Gold price prunes gains on reconciliatory trade comments, profit-booking

August 26, 2019

New York (Aug 26) - Gold prices erased early gains on Monday, slipping from a six-year high touched during the session, as some of the safe-haven demand waned after the United States and China indicated a possible de-escalation of trade war, that also led to some profit-taking.

Spot gold rose 0.1% to $1,527 per ounce as of 0822 GMT, after hitting $1,554.56 an ounce earlier, its highest since April 2013.

The bullion had hit this level after tit-for-tat tariffs by the U.S. and China escalated trade tensions, and boosted demand for safe-haven assets.

U.S. gold futures were also up 0.1% at $1,538.70 an ounce.

“The main news is (U.S. President Donald) Trump has commented that he is ready to negotiate with China, and China has also said they want a deal to happen,” said Renisha Chainani, head of commodity and currency research at Monarch Networth Capital in Ahmedabad, India.

“This has changed the sentiment in the market from risk-off to risk-on, and safe haven assets are seeing some profit booking.
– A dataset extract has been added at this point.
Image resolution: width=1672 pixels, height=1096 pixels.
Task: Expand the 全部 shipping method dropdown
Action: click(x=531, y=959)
This is a knee-jerk reaction.”

Trump said on Monday China had contacted U.S. trade officials overnight to say they wanted to return to the negotiating table.
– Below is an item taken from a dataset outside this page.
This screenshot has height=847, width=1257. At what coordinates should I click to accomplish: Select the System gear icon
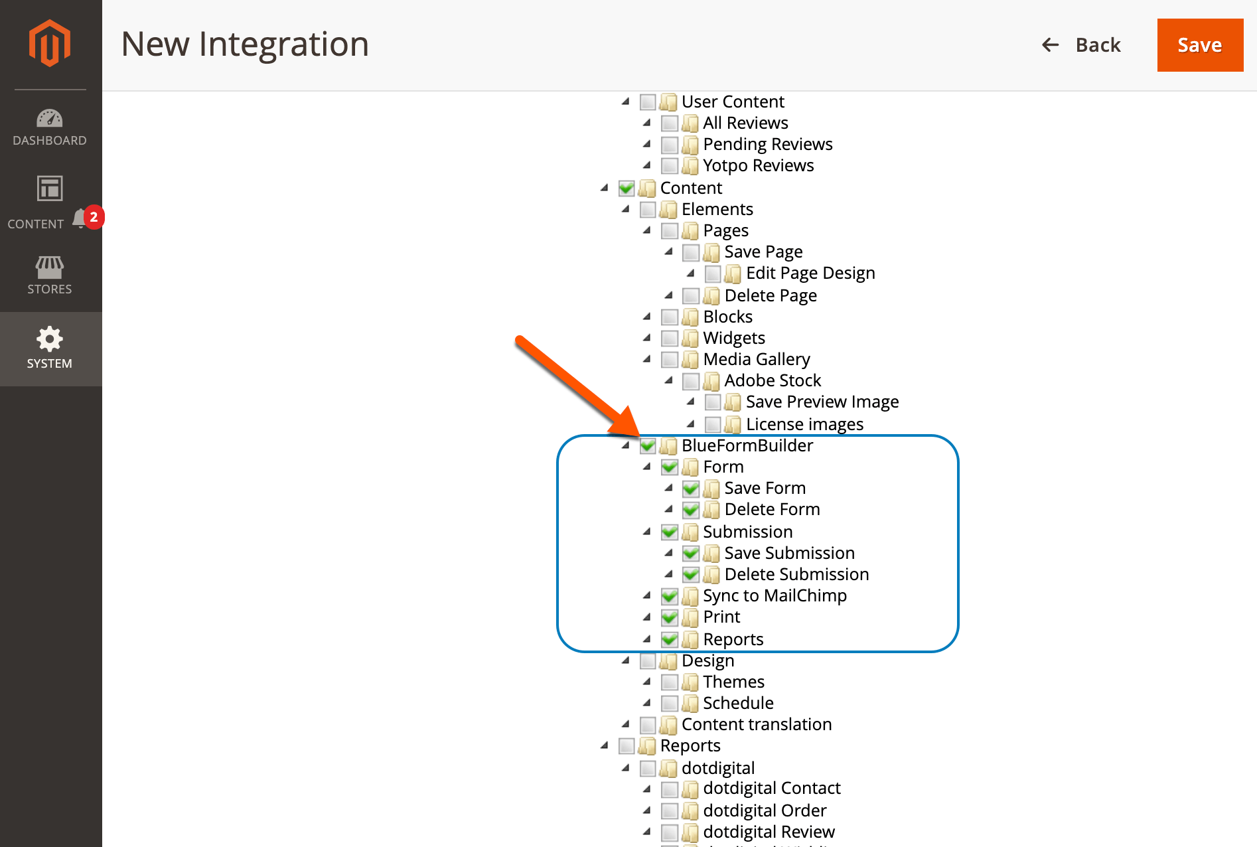[50, 339]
Earlier, Chinese Vice Premier Liu He had said that China opposes the escalation of the trade conflict, a state-backed newspaper reported.

On Friday, Trump had announced a 5% additional duty on $550 billion in targeted Chinese goods, hours after Beijing unveiled retaliatory tariffs on $75 billion worth of U.S. products.

Equity markets plunged in response, with the U.S. stocks slumping on Friday, followed by a steep fall across Asian shares on Monday.

On Friday, Fed Chair Jerome Powell said the U.S. central bank will “act as appropriate” to keep the economy healthy, although he stopped short of committing to rapid-fire rate cuts.

The markets are fully priced for a quarter-point cut in rates next month, and over 100 basis points of easing by the end of next year.

Yields on 10-year Treasury notes dived to its lowest since mid-2016, from a top of 1.66% on Friday.

Lower bond yields reduce the opportunity cost of holding non-interest bearing gold.

The dollar index, which measures the greenback’s value against a basket of six major currencies, was up 0.3%.

Spot gold may peak in a range of $1,546-$1,569 per ounce, said Reuters technical analyst Wang Tao.

Indicative of market sentiment, SPDR Gold Trust, the world’s largest gold-backed exchange-traded fund, said its holdings rose 0.58% to 859.83 tonnes on Friday.

Hedge funds and money managers increased their bullish stance in COMEX gold in the week to Aug. 20, the U.S. Commodity Futures Trading Commission said on Friday.

Elsewhere, silver was up 0.9% at $17.54 per ounce and platinum also gained 0.9% to $861.

Palladium climbed 0.9% to $1,473.70 per ounce.